Shannon's Theorem is defined in terms of random data and probabilities. Similarly, the entropy of a string is only defined for random strings -- the entropy is a property of the distribution, not of the strings themselves. So, we can restate Shannon's Theorem informally as:
If you randomly select a string from a given probability distribution, then the best average compression ratio we can get for the string is given by the entropy rate of the probability distribution.
Given any random string, I can easily write a compression algorithm which will compress that string down into 1 bit, but my algorithm will necessarily increase the length of some other strings.

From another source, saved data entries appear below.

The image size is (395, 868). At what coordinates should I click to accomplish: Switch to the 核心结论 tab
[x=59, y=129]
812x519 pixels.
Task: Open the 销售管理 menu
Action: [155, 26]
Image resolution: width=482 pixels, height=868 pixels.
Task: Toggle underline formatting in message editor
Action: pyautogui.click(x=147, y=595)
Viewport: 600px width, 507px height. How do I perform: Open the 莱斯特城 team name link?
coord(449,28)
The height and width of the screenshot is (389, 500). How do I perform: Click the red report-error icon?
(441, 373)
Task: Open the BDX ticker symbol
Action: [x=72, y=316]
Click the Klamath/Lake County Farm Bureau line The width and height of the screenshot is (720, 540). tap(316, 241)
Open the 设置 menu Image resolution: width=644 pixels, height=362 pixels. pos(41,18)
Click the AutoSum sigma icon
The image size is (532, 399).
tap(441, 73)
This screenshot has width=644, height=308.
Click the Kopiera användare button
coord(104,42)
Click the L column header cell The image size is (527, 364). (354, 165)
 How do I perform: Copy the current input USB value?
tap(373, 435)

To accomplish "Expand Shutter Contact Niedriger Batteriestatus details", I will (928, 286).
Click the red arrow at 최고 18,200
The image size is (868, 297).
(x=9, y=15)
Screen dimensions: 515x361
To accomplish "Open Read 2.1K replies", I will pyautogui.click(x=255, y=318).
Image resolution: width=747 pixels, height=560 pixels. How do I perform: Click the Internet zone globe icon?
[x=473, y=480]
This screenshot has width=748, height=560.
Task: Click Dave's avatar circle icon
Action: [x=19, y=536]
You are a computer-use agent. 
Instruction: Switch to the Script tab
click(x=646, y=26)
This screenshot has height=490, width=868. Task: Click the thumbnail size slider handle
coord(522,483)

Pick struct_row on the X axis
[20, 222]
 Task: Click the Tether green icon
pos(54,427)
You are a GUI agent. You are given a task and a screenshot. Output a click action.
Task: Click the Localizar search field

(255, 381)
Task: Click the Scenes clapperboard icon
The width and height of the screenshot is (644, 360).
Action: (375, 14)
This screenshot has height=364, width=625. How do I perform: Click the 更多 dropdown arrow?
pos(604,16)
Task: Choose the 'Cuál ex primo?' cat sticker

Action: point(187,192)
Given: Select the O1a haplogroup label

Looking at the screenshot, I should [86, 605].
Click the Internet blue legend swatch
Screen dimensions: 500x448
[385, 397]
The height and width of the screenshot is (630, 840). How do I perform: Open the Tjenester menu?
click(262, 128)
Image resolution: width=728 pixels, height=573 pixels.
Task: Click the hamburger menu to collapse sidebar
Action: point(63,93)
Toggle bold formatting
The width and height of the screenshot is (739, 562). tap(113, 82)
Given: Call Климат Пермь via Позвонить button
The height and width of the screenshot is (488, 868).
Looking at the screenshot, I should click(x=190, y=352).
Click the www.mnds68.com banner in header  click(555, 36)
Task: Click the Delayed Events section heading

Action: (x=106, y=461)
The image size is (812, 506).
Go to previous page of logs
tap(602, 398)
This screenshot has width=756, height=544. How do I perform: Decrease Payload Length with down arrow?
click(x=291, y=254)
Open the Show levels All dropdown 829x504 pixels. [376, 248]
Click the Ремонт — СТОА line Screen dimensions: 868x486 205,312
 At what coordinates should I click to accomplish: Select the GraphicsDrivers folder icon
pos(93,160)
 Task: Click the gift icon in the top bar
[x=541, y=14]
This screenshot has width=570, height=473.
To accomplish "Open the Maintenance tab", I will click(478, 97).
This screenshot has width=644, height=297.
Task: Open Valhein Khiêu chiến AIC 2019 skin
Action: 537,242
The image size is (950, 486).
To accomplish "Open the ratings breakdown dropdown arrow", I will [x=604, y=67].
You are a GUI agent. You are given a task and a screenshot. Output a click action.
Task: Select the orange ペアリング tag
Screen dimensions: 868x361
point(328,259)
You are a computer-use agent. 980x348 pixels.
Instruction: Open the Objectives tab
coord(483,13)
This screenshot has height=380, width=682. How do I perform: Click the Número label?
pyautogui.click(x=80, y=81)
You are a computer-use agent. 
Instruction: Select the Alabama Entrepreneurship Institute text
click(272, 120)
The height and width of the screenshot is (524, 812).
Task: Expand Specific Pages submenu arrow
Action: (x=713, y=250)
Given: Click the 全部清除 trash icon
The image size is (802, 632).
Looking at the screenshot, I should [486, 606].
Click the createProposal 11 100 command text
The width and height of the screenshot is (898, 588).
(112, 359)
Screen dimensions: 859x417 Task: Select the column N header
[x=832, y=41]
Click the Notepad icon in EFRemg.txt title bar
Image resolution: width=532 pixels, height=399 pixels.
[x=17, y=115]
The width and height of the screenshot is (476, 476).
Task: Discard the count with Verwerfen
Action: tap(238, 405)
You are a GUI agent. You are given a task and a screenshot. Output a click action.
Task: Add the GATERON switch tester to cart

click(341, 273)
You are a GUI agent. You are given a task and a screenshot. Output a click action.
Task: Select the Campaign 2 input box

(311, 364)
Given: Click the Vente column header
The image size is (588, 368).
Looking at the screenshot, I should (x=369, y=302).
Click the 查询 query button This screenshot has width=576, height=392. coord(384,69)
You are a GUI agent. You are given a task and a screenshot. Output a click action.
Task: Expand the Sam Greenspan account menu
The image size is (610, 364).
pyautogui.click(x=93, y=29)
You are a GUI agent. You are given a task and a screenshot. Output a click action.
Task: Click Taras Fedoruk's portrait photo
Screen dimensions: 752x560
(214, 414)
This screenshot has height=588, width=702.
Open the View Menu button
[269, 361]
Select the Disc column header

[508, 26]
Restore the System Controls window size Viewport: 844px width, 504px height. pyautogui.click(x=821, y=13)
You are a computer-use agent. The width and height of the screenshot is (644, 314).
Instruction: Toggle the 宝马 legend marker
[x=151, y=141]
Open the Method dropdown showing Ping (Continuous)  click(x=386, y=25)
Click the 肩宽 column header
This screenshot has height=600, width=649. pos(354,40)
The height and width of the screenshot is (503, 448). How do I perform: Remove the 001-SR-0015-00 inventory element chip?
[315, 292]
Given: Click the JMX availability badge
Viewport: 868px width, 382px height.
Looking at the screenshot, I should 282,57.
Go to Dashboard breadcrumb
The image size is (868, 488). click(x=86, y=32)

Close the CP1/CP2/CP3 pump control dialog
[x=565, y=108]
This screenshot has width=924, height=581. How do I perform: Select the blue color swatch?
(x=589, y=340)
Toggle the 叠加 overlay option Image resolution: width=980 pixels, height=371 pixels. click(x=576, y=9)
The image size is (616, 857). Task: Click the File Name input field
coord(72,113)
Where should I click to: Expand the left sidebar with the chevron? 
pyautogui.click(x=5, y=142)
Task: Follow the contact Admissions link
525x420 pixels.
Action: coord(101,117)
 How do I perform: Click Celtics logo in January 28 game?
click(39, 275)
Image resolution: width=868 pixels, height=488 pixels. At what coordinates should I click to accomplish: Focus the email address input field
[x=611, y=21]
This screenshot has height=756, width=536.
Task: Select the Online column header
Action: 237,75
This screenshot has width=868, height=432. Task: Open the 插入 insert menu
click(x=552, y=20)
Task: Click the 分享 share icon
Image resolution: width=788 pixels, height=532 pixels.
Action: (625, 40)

My compression algorithm works as follows:
- If the input string equals some pre-chosen random string, the output is the 1-bit string "0"
- Otherwise, the output is the N+1-bit string of "1" followed by the input string
The corresponding decompression algorithm is:
- If the input is "0", the output is our previous pre-chosen random string
- Otherwise, the output is everything except for the first input bit
The key here is that we can't write down one algorithm which, for all strings from a given distribution, compresses them all at a high rate on average. There's just too many strings.
If we have a given probability distribution of strings, we can calculate the entropy rate of the distribution, and then if randomly pick a string according to the distribution and attempt to compress it using any algorithm, the relative size of the compressed string will, on average, never be less than the entropy rate. This is what Shannon's Theorem says.